Artificial intelligence and LLMs like ChatGPT serve a role and are being used at increasing rates. While they may one day have great use in health care, and they do currently provide some useful and reliable information regarding common questions, there are many limitations and occasionally inaccurate information is provided. Although consultation with a physician may similarly have its inherent limitations, any information garnered from AI should be considered in conjunction with a consultation with a trained expert and a thorough, informed discussion should be had. It is crucial that these modalities do not replace the experience of professionals and that the professionals provide patients the opportunity to discuss their questions. Albeit studies such as this have limitations. The only LLM utilized in this study was ChatGPT-3.5, and thus, conclusions across all AI may be limited. Although questions were asked multiple times without providing feedback to the AI and multiple reviewers were utilized to rate the answers, inherent biases and opinions could influence the results. Furthermore, the questions asked were by physicians and not patients. Inevitably, the results obtained from AI may vary pending the complexity of the procedures and questions asked as well. In addition, while multiple tools were used to increase thoroughness and generalizability, each have intrinsic limitations and potential for human error.
Conclusion
ChatGPT’s reliability and accuracy of information varied across procedures, with 4CF and wrist denervation being particularly limited. This may be due to the unknown and diverse sources ChatGPT draws from. Furthermore, while some answers were factually correct, many provided generic information across differing questions, limiting usefulness. ChatGPT must be used cautiously, and the limitations understood. As AI is increasingly used and more easily accessible, it is crucial that clinicians continue to exercise caution and counsel patients on the limitations of the information provided by the internet and these programs. Furthermore, these findings emphasize the importance of distribution of expert and society-written information that is patient-centric and readily available.
Footnotes
Ethical Approval
No IRB approval was obtained given the review did not involve experimentation of human or animal subjects, and the data reviewed are public.

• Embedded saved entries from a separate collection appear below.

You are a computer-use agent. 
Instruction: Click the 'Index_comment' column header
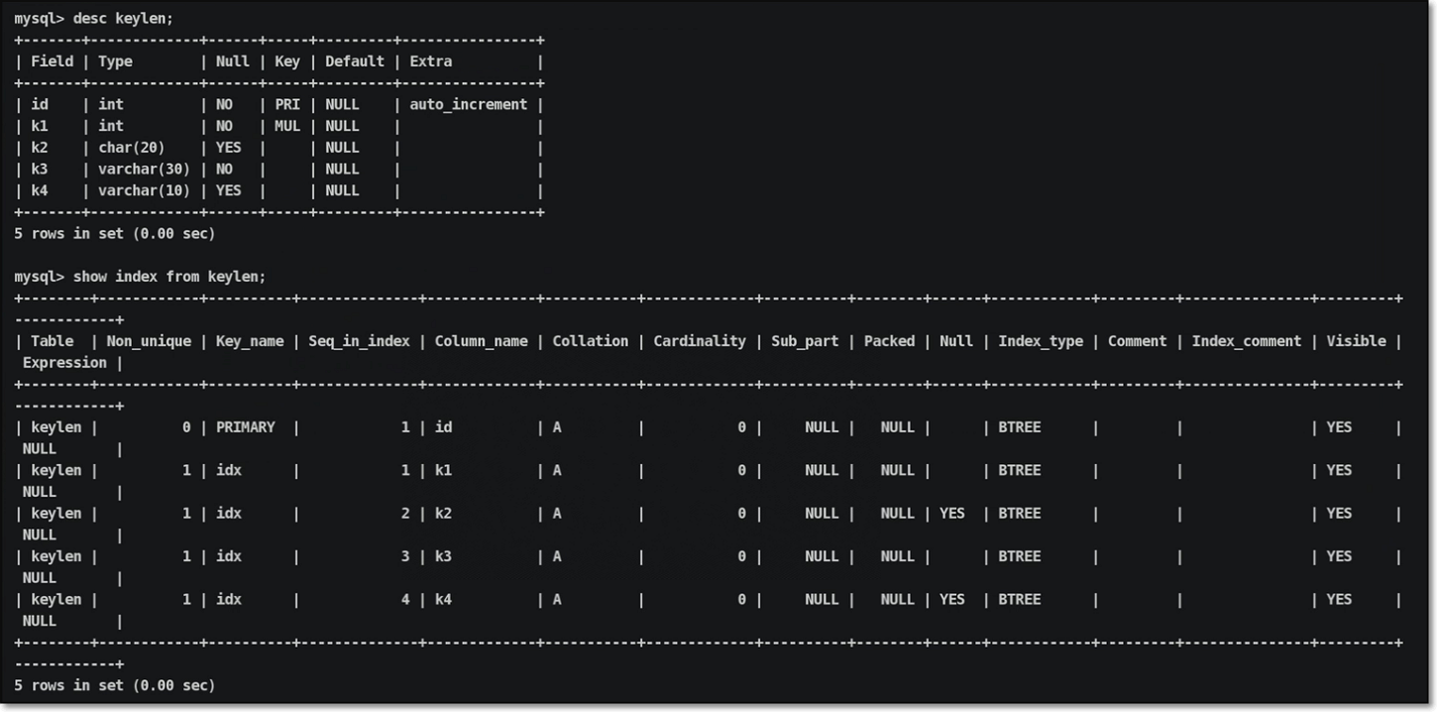[1246, 341]
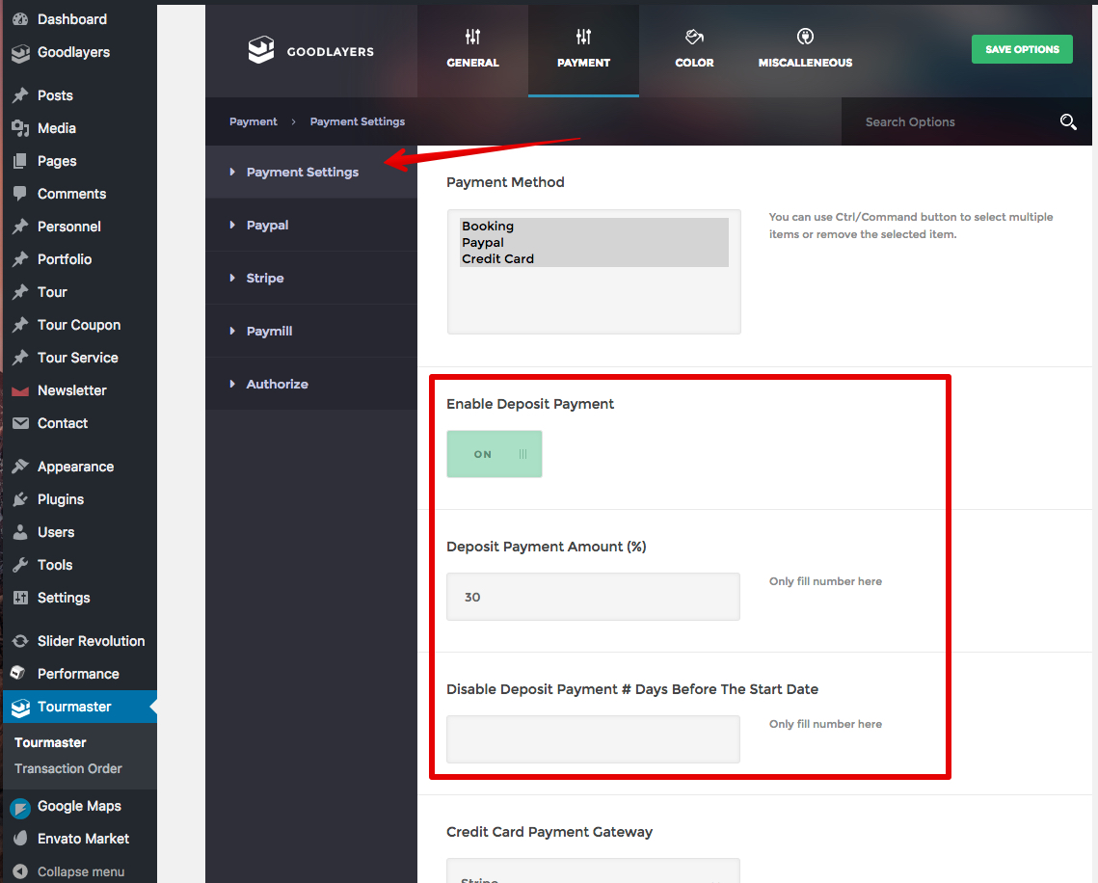Switch to the Payment tab
The width and height of the screenshot is (1098, 883).
click(583, 49)
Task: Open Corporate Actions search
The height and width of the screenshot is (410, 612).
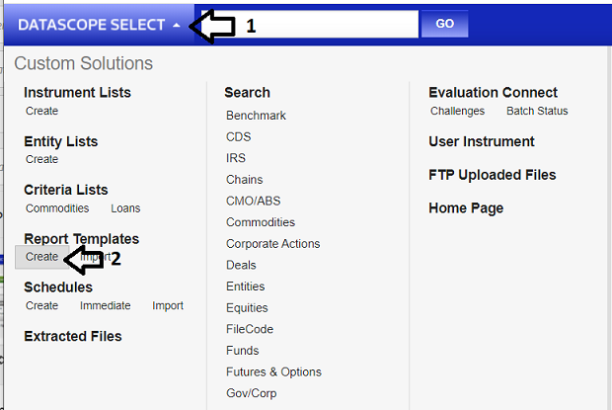Action: click(x=272, y=244)
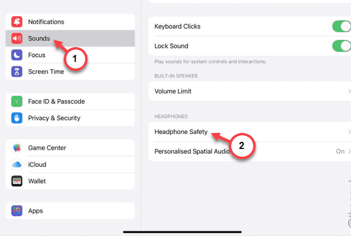
Task: Open the Focus moon icon
Action: 17,55
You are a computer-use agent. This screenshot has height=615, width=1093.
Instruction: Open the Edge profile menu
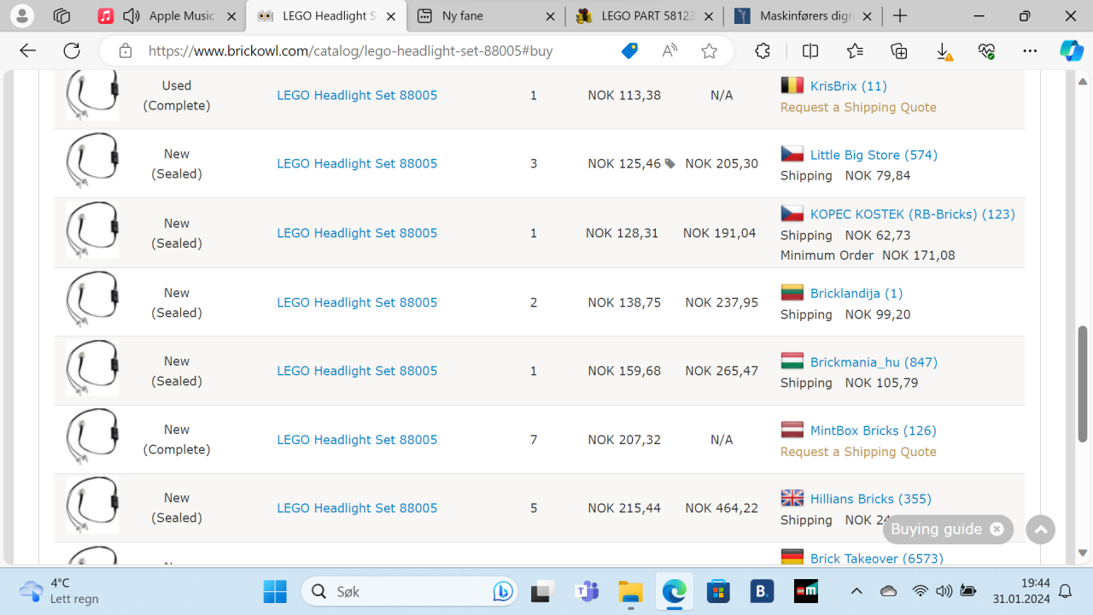[22, 16]
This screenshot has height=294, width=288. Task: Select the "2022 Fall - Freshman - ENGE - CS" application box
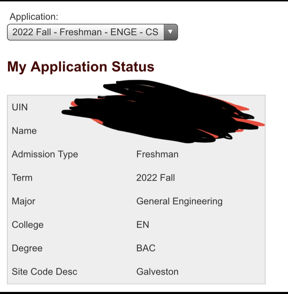85,32
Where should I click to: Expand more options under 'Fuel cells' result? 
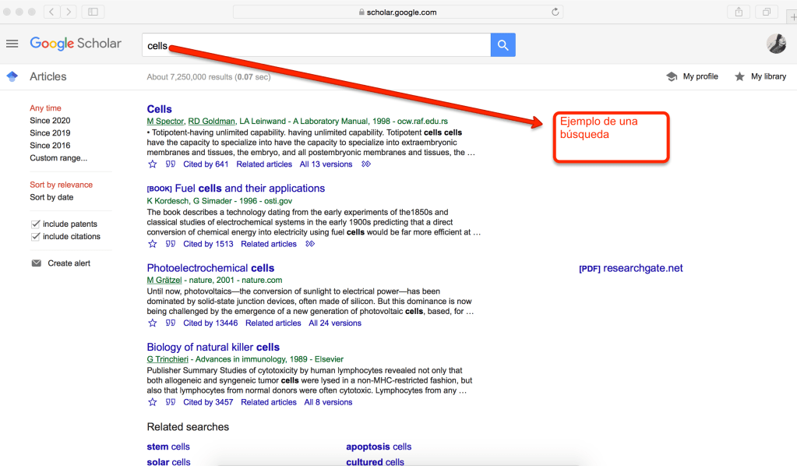pyautogui.click(x=310, y=244)
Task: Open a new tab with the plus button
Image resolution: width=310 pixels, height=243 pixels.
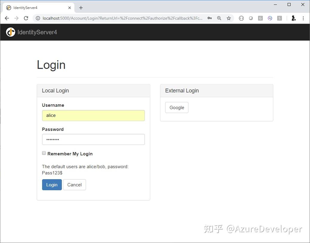Action: pyautogui.click(x=81, y=7)
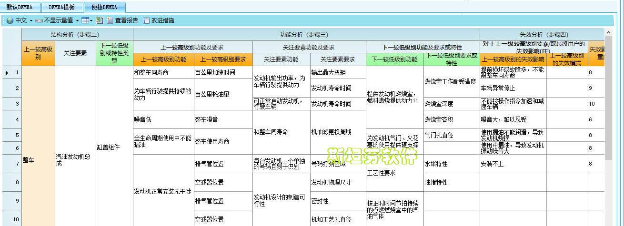The height and width of the screenshot is (226, 624).
Task: Select the 便捷DFMEA tab
Action: tap(105, 7)
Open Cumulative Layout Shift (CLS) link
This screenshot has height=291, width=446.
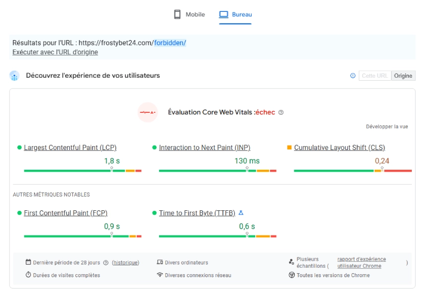coord(339,147)
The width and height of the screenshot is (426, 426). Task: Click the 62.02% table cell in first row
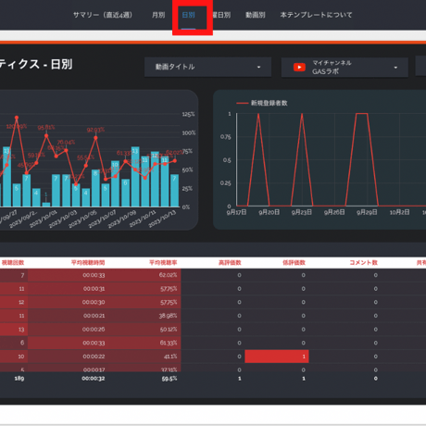(x=169, y=275)
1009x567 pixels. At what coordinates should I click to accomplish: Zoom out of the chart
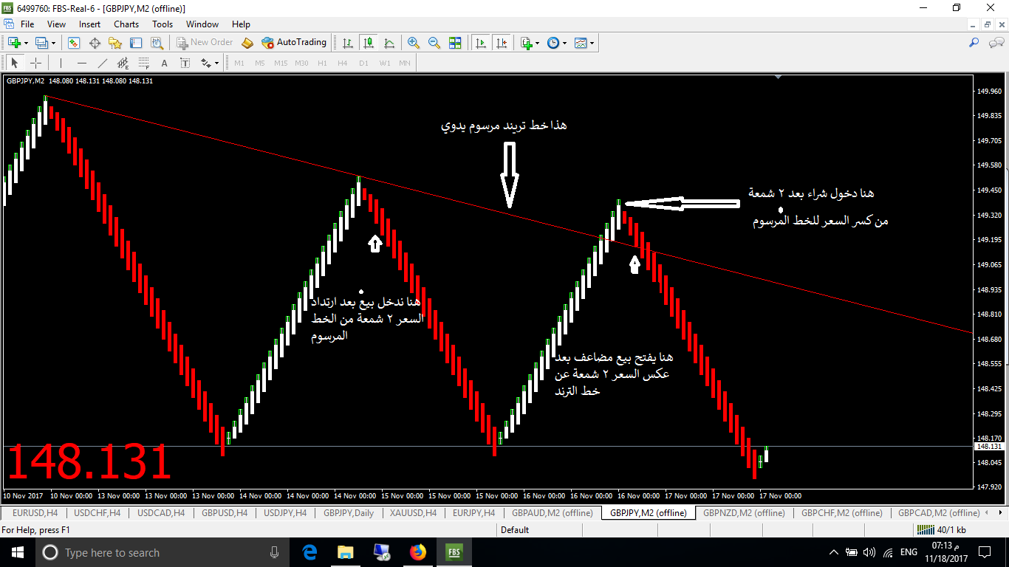pos(434,43)
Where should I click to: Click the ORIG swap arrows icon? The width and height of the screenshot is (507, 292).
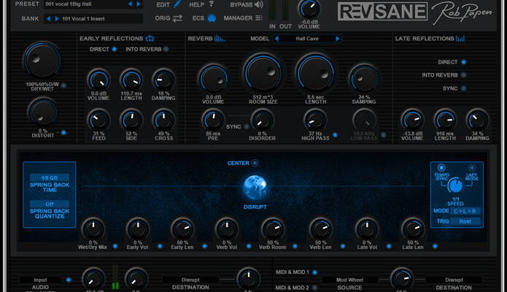[178, 18]
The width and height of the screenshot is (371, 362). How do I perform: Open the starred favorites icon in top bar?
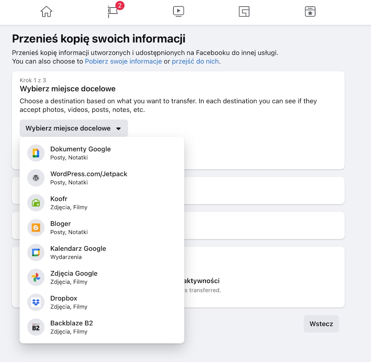[x=310, y=11]
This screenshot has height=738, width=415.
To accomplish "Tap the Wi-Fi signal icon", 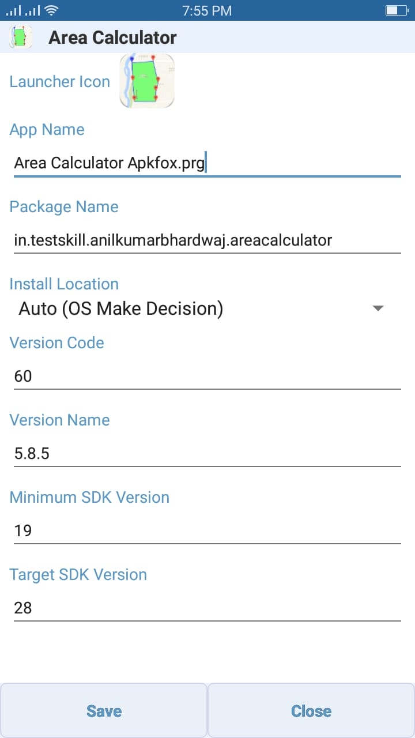I will (51, 10).
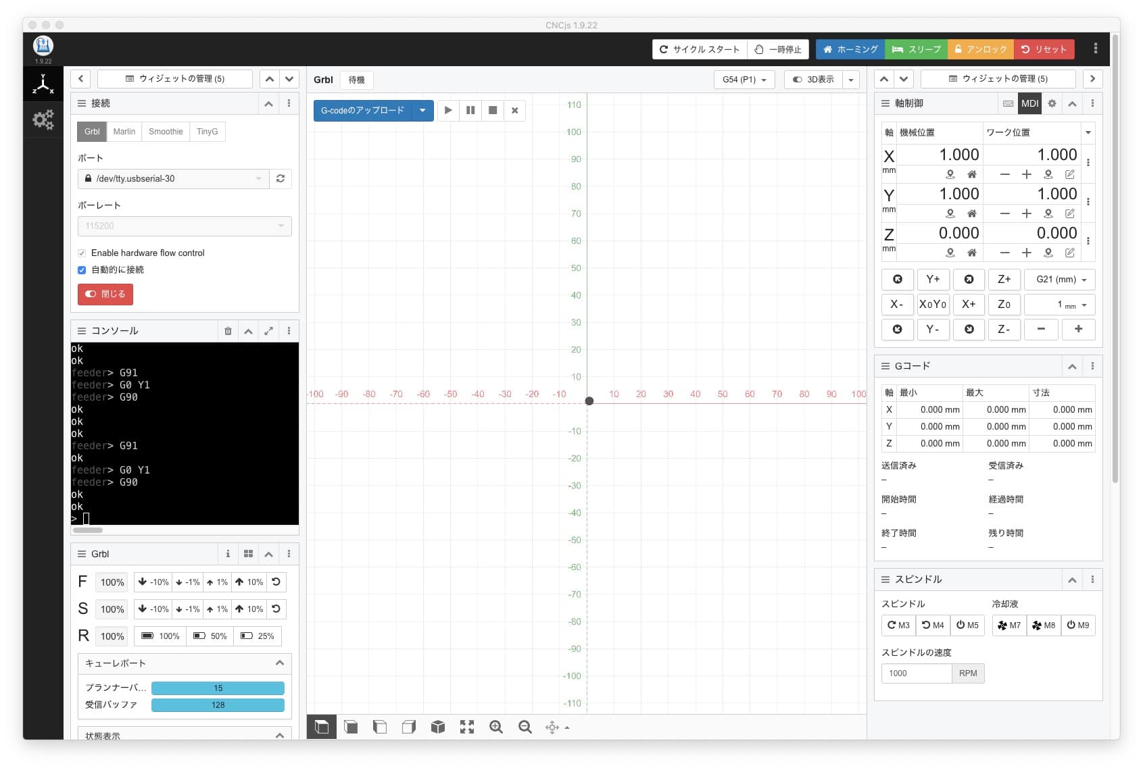Reset feed override to 100%

tap(276, 582)
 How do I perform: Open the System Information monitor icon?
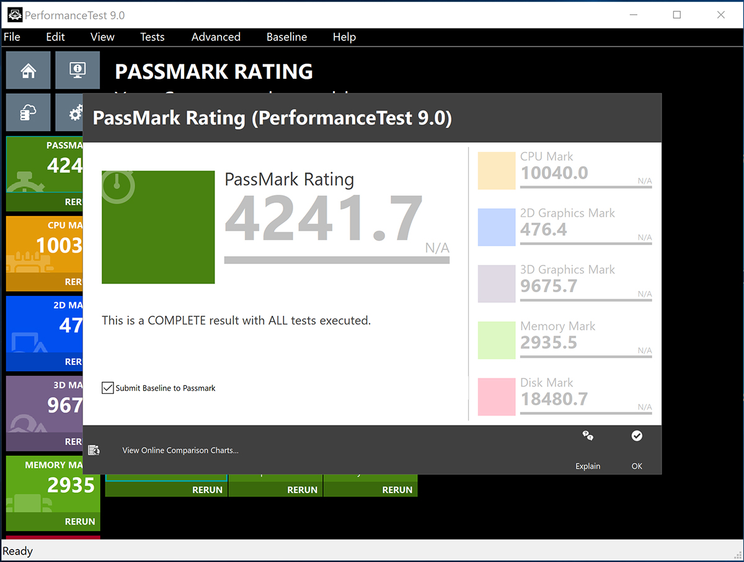(x=78, y=71)
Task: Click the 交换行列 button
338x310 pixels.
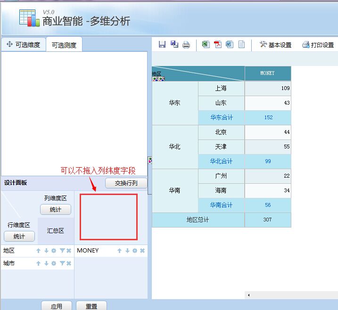Action: pos(126,183)
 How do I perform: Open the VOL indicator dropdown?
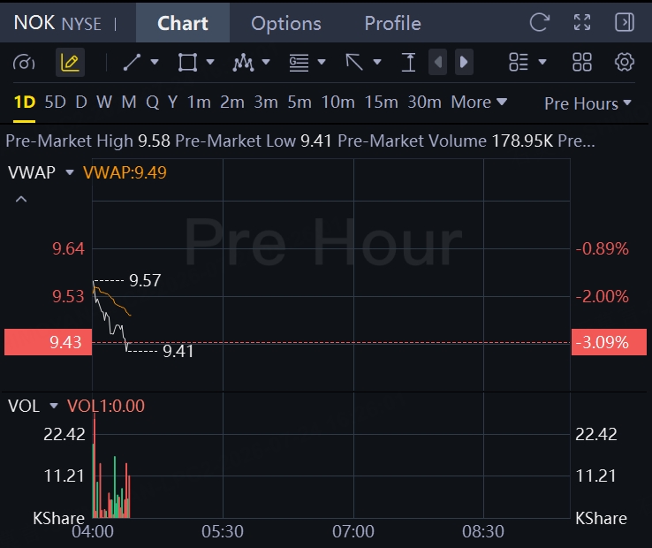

Statement of Human and Animal Rights
All procedures followed were in accordance with the ethical standards of the responsible committee on human experimentation (institutional and national) and with the Helsinki Declaration of 1975, as revised in 2008.
Statement of Informed Consent
Informed consent was not required for this study.
Declaration of Conflicting Interests
The author(s) declared no potential conflicts of interest with respect to the research, authorship, and/or publication of this article.
Funding
The author(s) received no financial support for the research, authorship, and/or publication of this article.